La première consiste à prendre le sujet au sérieux, à respecter sa nature complexe, à mobiliser l’ensemble des savoirs utiles à sa maîtrise et, ensuite, à forger, pas à pas, la grille d’analyse qui pourra déboucher sur de la critique solide, fondée et pertinente.
La seconde méthode consiste à dénigrer le sujet et à rassembler des critiques faites de distorsions de la réalité, de tristes lambeaux d’argumentaires et de fragments de principes bancals ou rendus comme tel. Cette manière de critiquer l’islam politique est une impasse lourde de conséquences dans le contexte actuel de nos sociétés européennes. 
Pourtant, sachant que les deux démarches coexistent dans nos espaces européens, belges, dans la galaxie médiatique agitée en permanence par le besoin de la meilleure performance télévisuelle et de la course à l’audimat, c’est, à notre regret, la seconde méthode qui occupe le plus l’espace médiatique.

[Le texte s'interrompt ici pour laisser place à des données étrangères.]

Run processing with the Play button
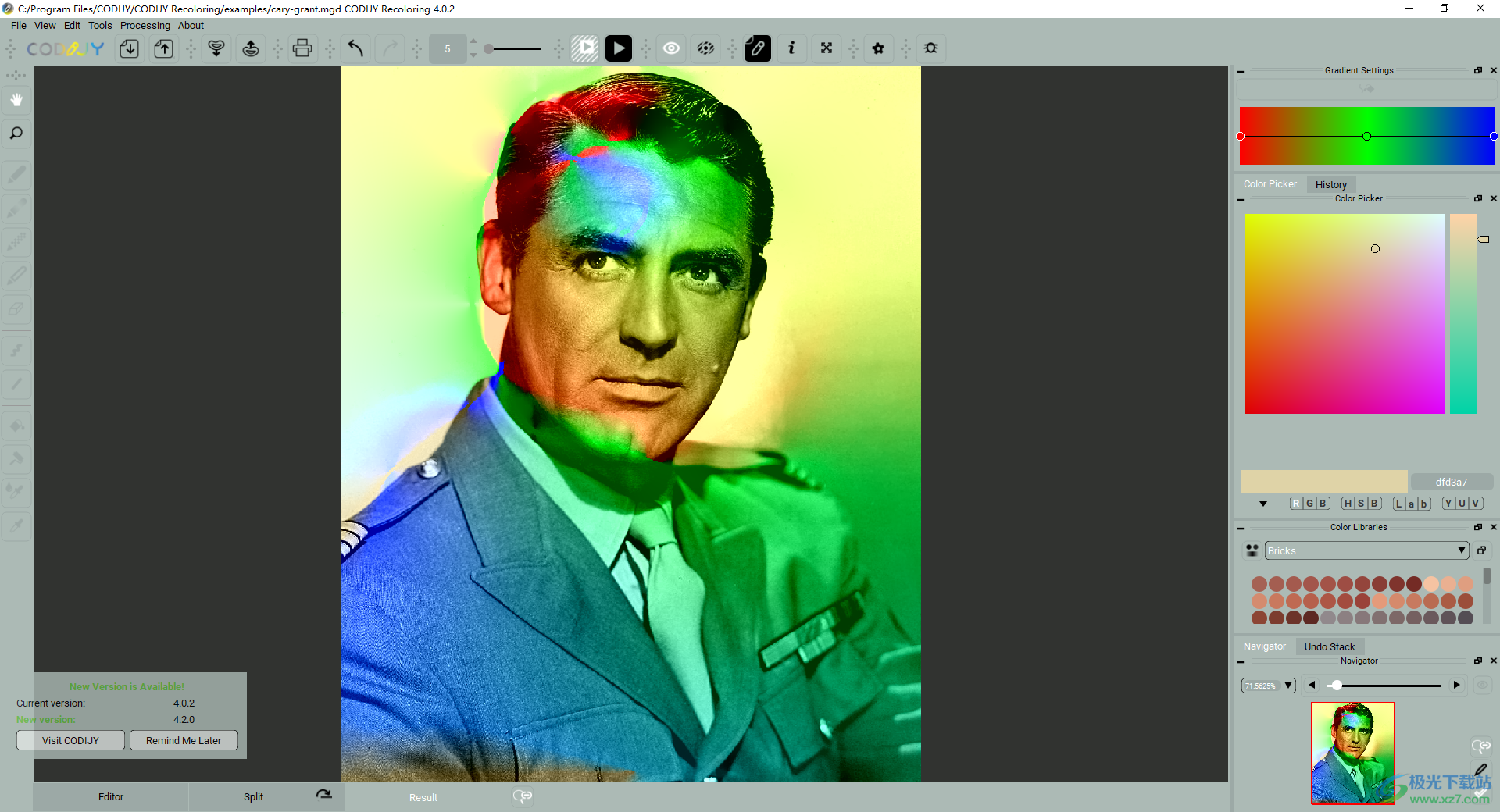 [618, 48]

L'islam politique est souvent perçu, à juste titre, comme venant d'ailleurs. Les soucis débutent lorsqu’on constate que la thématique de "l'islam politique" est très souvent utilisée comme vecteur de décrédibilisassions d'acteurs de la société civile musulmane. Or ce qui caractérise les dynamiques émergentes de cette société civile, jeune mais autochtone, ce sont des dynamiques originales, innovantes, au travers desquelles les communautés musulmanes vivent des expériences qui les unissent irrémédiablement à l’Europe occidentale.

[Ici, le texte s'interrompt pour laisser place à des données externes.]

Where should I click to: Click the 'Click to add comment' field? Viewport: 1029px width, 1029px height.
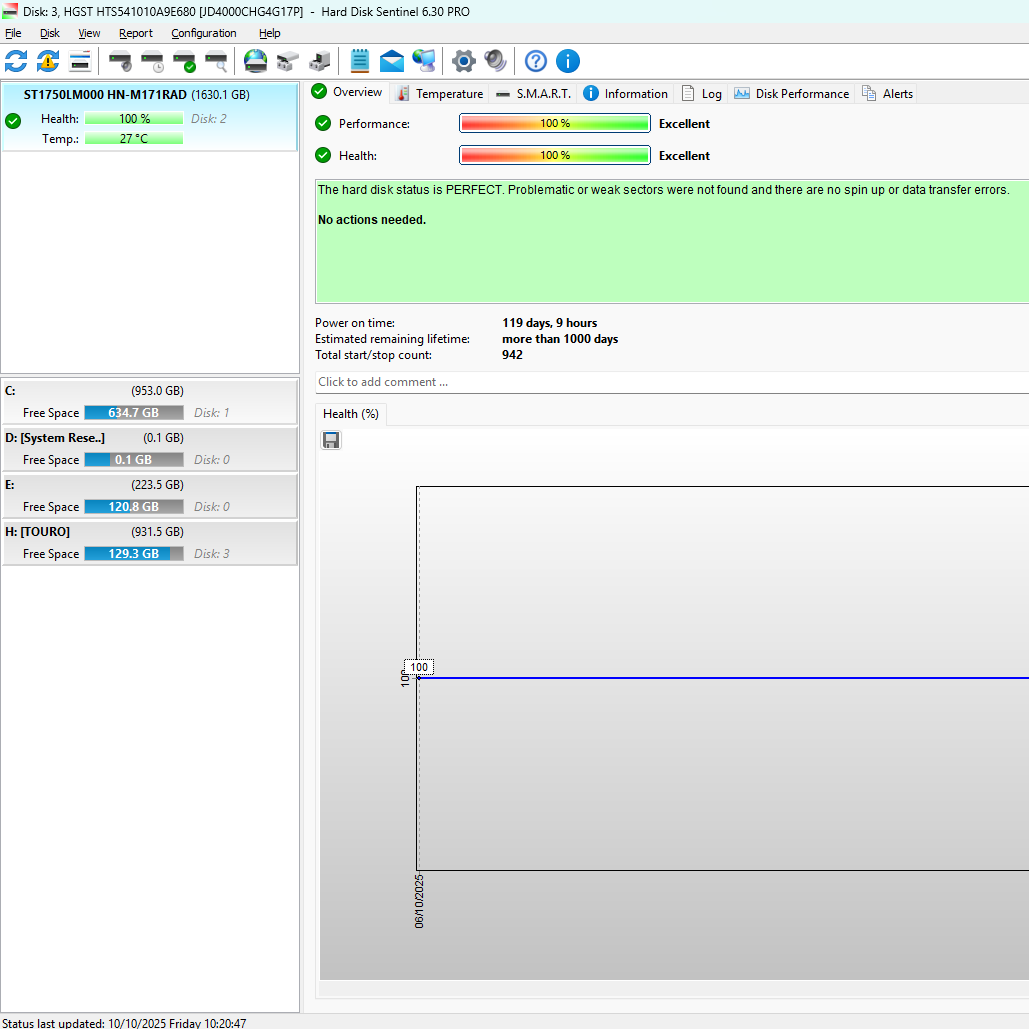(x=670, y=382)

Dès lors, mobiliser, ad nauseam, la question « effrayante, menaçante » de l'islam politique en ignorant la nature des dynamiques intra-communautaires musulmanes belges révèle les fantasmes et les peurs que l’on nourrit à l’égard de ces communautés autochtones à défaut de révéler leurs identités complexes, foisonnantes, vivantes.
Comment cela est-il possible ? Nos sociétés occidentales, n’étant plus identique à ce qu’elles furent par le passé, sont en crise identitaire et en quête de figures aisément identifiables pour pouvoir se définir. En particulier, il s’agit de se définir en opposition à cet islam politique perçu comme étant indubitablement exogène à l'Occident, malfaisant et le meilleur candidat à la menace du mode de vie à l’occidentale.

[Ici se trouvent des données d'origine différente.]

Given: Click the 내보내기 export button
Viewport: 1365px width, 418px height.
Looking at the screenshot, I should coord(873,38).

Dès lors, on comprend que l'enjeu de l’islam politique dans nos sociétés - nous n’évoquerons pas le monde arabe parce qu’il ne nous intéresse pas ici, il en va de même la pathologie du terrorisme - participe moins de la réalité empirique du vécu musulman belge, européen et participe plus d'un jeu identitaire qui a beaucoup de succès chez les non-musulmans.
Le dommage collatéral est la prise systématique en otage d’innombrables musulmans qui ne se prononcent pas sur l'islam politique... Parce qu'ils n’en ont cure et qu’ils ont autre chose à faire de leur temps que de répondre à l’impératif de plus de justifications auquel on les soumet régulièrement. Cela est particulièrement le cas lorsque des médias se confrontent au tissu associatif musulman qu’ils méconnaissent largement et au sein duquel ils découvrent qu’il y a là un microcosme d’acteurs de tendances diverses. Ils y observent qu’il n’y a pas de rupture nette entre l’activisme citoyen et les convictions religieuses puisque ce sont des dimensions de l’individu qui se mêlent allègrement et singulièrement pour chaque personne à la fois croyante et citoyenne.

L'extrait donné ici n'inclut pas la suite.